Lichtflecke - Frau sein im Holocaust

Liebe

Marta Byk

Die 16-jährige Marta Byk war eine begeisterte Zionistin, die sich wünschte in das Land Israel einzuwandern. Im Jahre 1939 gelang es Gertrude Byk, Einwanderungsvisa in die USA für sich und ihre beiden Kinder Marta und Herbert zu erhalten. Marta weigerte sich jedoch mitzukommen. Im November machte sich Marta auf den Weg ins Land Israel. Zusammen mit einer Gruppe von 1300 jüdischen Flüchtlingen, segelte sie die Donau hinab, um das schwarze Meer zu erreichen. Sie  kamen nur bis Serbien. Von dort aus war eine Weiterfahrt unmöglich. Die Flüchtlinge mussten in der Stadt Sabac bleiben. Einem Teil dieser Gruppe gelang die Flucht ins Land Israel, die Übrigen wurden ermordet.

== AUFGABE A ==
Drucken Sie aus dem Text über Marta Byk alles von „Lichtflecke - Frau“ bis hinunter zu „Übrigen wurden ermordet.“ ab.
== AUFGABE B ==
Übersetzen Sie diesen Satz aus dem Text über Marta Byk ins Englische: „Die Flüchtlinge mussten in der Stadt Sabac bleiben.“
== AUFGABE C ==
Führen Sie den Text über Marta Byk im Anschluss an seinen letzten Satz weiter.

== GEZEIGTES MATERIAL ==
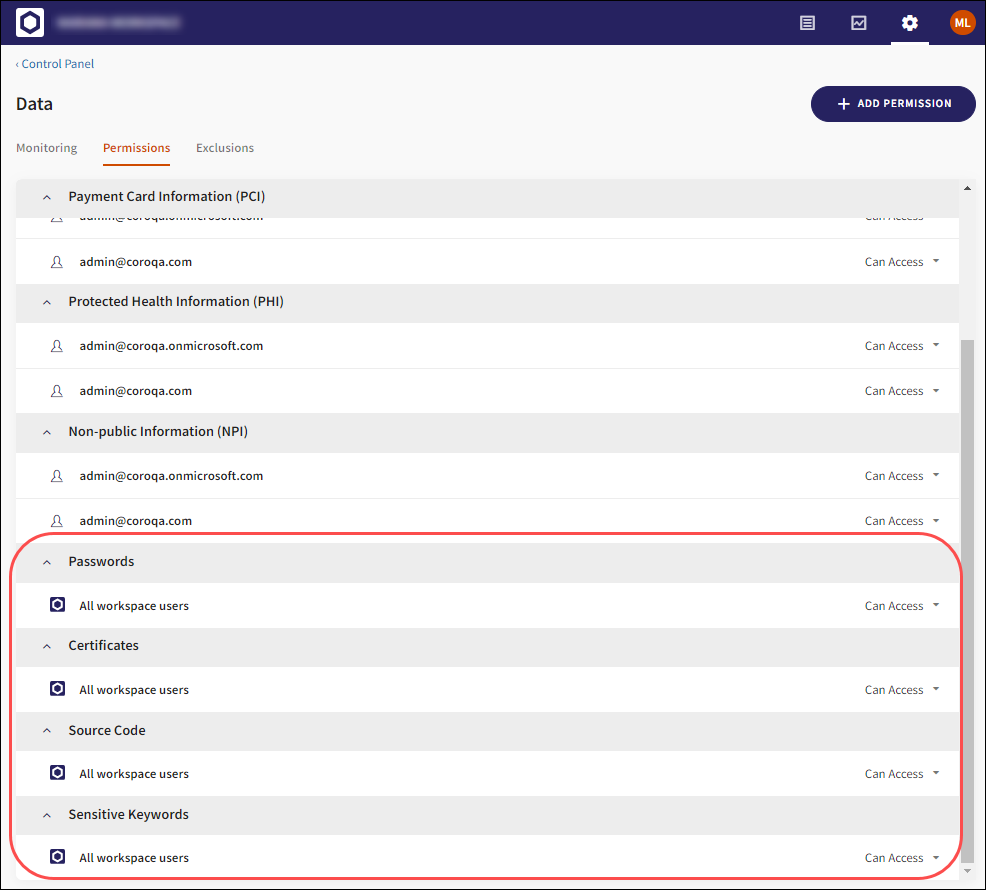Image resolution: width=986 pixels, height=890 pixels.
Task: Collapse the Non-public Information (NPI) section
Action: (47, 432)
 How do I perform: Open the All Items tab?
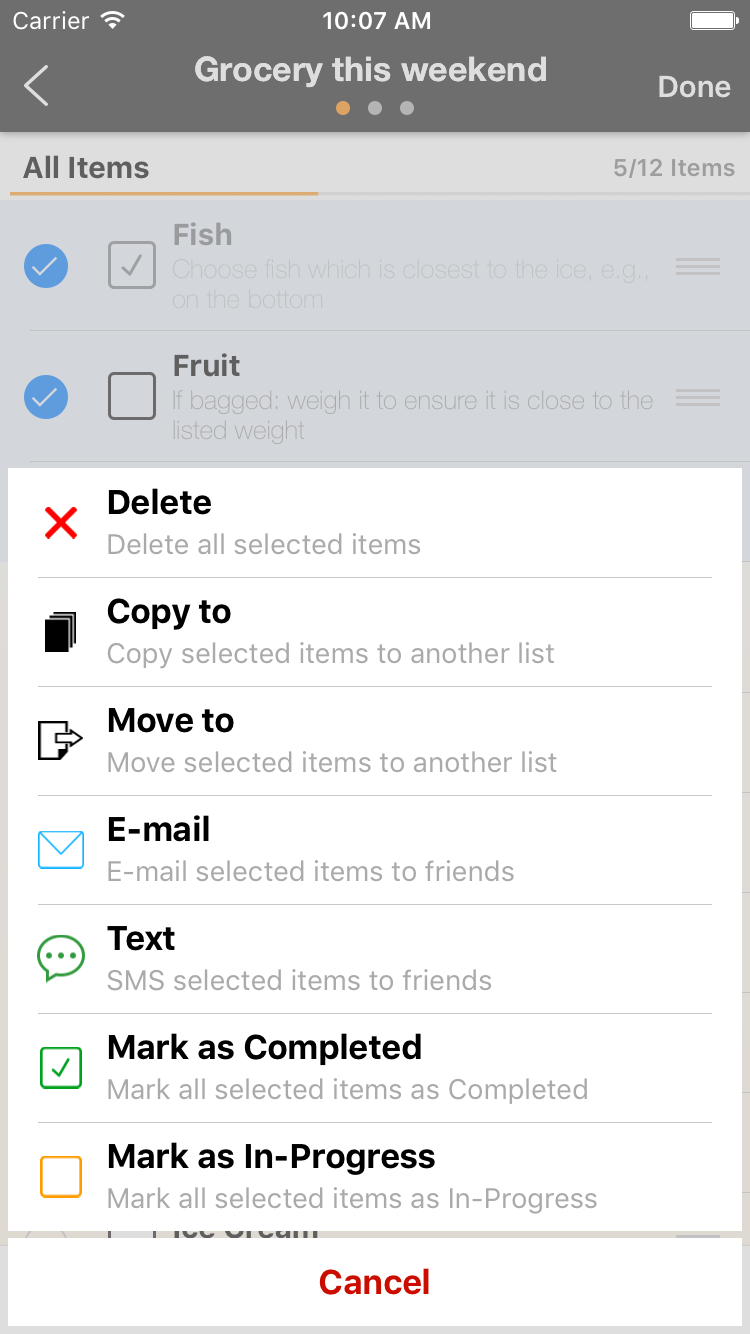pos(86,168)
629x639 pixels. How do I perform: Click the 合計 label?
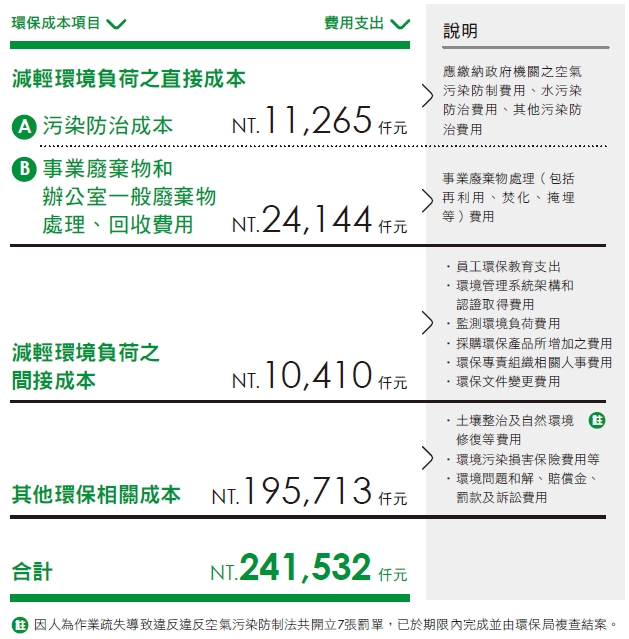[x=32, y=571]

== SCHRIFTLICHE ANTWORT A ==
Lichtflecke - Frau sein im Holocaust

Liebe

Marta Byk

Die 16-jährige Marta Byk war eine begeisterte Zionistin, die sich wünschte in das Land Israel einzuwandern. Im Jahre 1939 gelang es Gertrude Byk, Einwanderungsvisa in die USA für sich und ihre beiden Kinder Marta und Herbert zu erhalten. Marta weigerte sich jedoch mitzukommen. Im November machte sich Marta auf den Weg ins Land Israel. Zusammen mit einer Gruppe von 1300 jüdischen Flüchtlingen, segelte sie die Donau hinab, um das schwarze Meer zu erreichen. Sie  kamen nur bis Serbien. Von dort aus war eine Weiterfahrt unmöglich. Die Flüchtlinge mussten in der Stadt Sabac bleiben. Einem Teil dieser Gruppe gelang die Flucht ins Land Israel, die Übrigen wurden ermordet.

== SCHRIFTLICHE ANTWORT B ==
The refugees had to stay in the town of Sabac.

== SCHRIFTLICHE ANTWORT C ==
1941 begann Marta, Briefe an ihre Mutter zu schreiben. Als die Deutschen Serbien besetzten, wurde die gesamte Gruppe hinter Stacheldraht gesperrt und war Misshandlungen und Mord ausgesetzt. Im Oktober 1941 wurden die Männer des Lagers angeblich zur Arbeit „mitgenommen”. Sie wurden jedoch verschleppt und ermordet. Marta, die vom Schicksal der Männer nichts ahnte, schrieb ihrer Mutter, dass sie im März einen Mann namens Marjan Fürstenberg geheiratet hatte. Sie beschrieb ihn als hochgewachsenen und braungebrannten Mann, der von Beruf Mechaniker und Radiotechniker war. Am 6. November 1942 wurde Marta gemeinsam mit ihrer gesamten Gruppe ermordet.

19. Februar 1941
Meine geliebte Mutti:

[nicht zum Vorlesen geeignet!]

Du weißt nicht, wie einsam ich bin. Heute ist mein Geburtstag und mir hat kein Mensch geschrieben. Die Gratuliererei ist ja eigentlich ein Unsinn, aber so was ist doch schwer zu ertragen.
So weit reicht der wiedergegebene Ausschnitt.